Godenslaap, zo heet de vierde roman van Erwin Mortier. Hierin geeft de schrijver zijn poëtische pen te leen aan de oude, intelligente en vooral nooit eenduidige Helena. Hij laat haar terugblikken op bijna een eeuw leven en dood.
Stilistiek is geen versiering, geen verf of vernis, maar een instrument om de oneindige gelaagdheden van de werkelijkheid te laten weerklinken in taal
Als huiver een mengeling is van vrees en genot, dan is het dat wat Erwin Mortier voelt wanneer hij de eerste zinnen van een boek neerschrijft. Voor hem lijkt die eerste, onbestemde tijd waarin een verhaal zit te broeien op de seksuele verwachting die je voelt tegenover een mooi, onbekend lichaam. Onderhuids wriemelen de zinnen, maar de schrijver weet dat de magie moet worden doorbroken, dat er over enige tijd een punt zal worden gezet achter de laatste zin.

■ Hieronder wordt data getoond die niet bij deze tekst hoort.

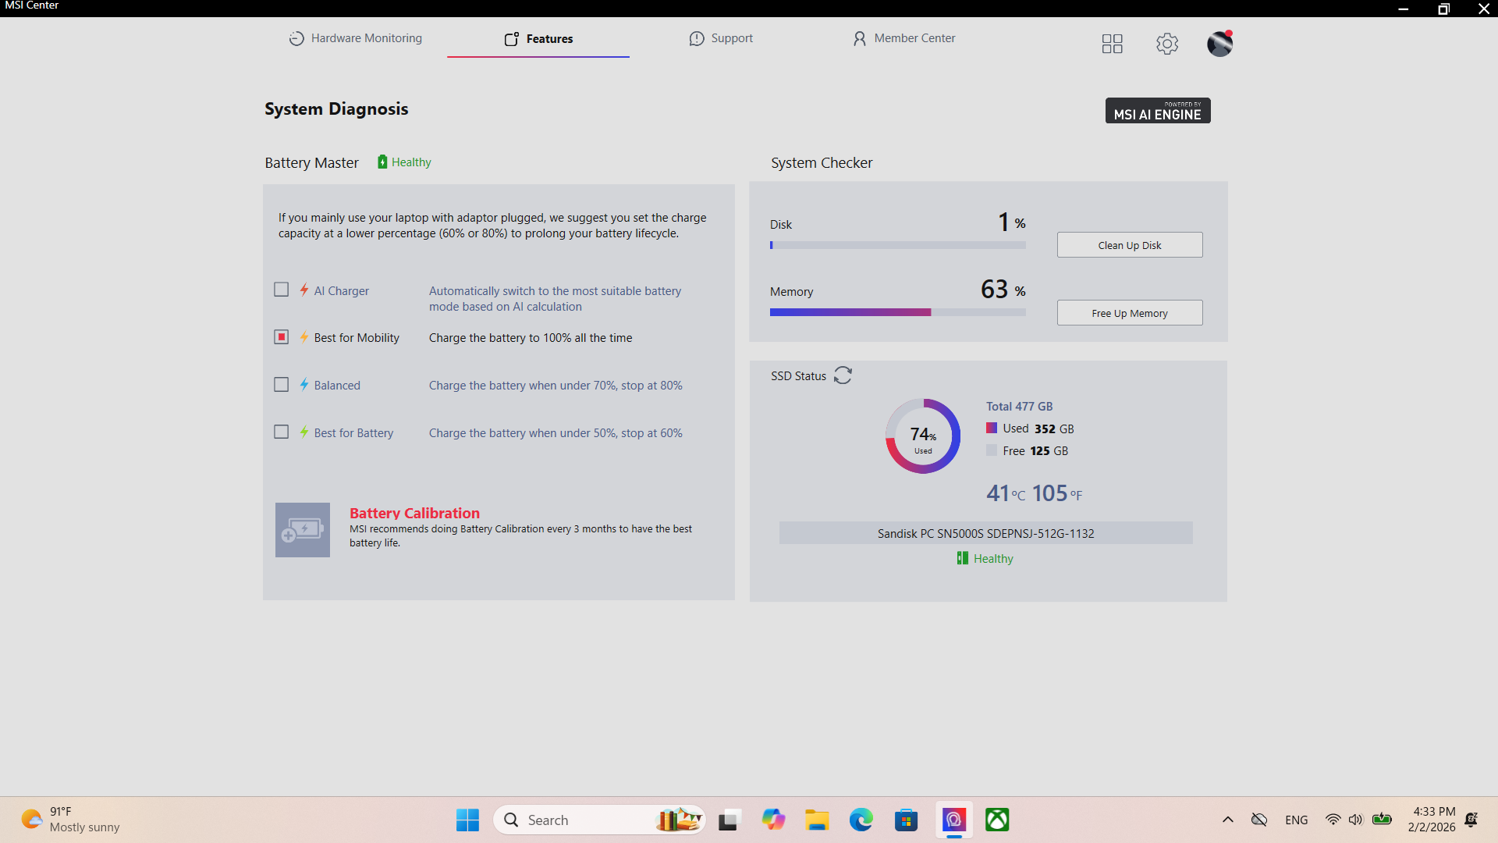This screenshot has height=843, width=1498.
Task: Check the Best for Battery option
Action: [x=282, y=432]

Hetzelfde geldt voor Helena, de oude vertelster in Godenslaap, aan wie Mortier zijn pen leent. 'Ik heb altijd gehuiverd voor de daad van het beginnen,' stelt zij bij aanvang, omdat ze weet dat ze de volheid van de leegte moet tenietdoen, dat het verhaal al bij het eerste woord wordt gedetermineerd en de oneindigheid van mogelijkheden pas later zal vernauwen.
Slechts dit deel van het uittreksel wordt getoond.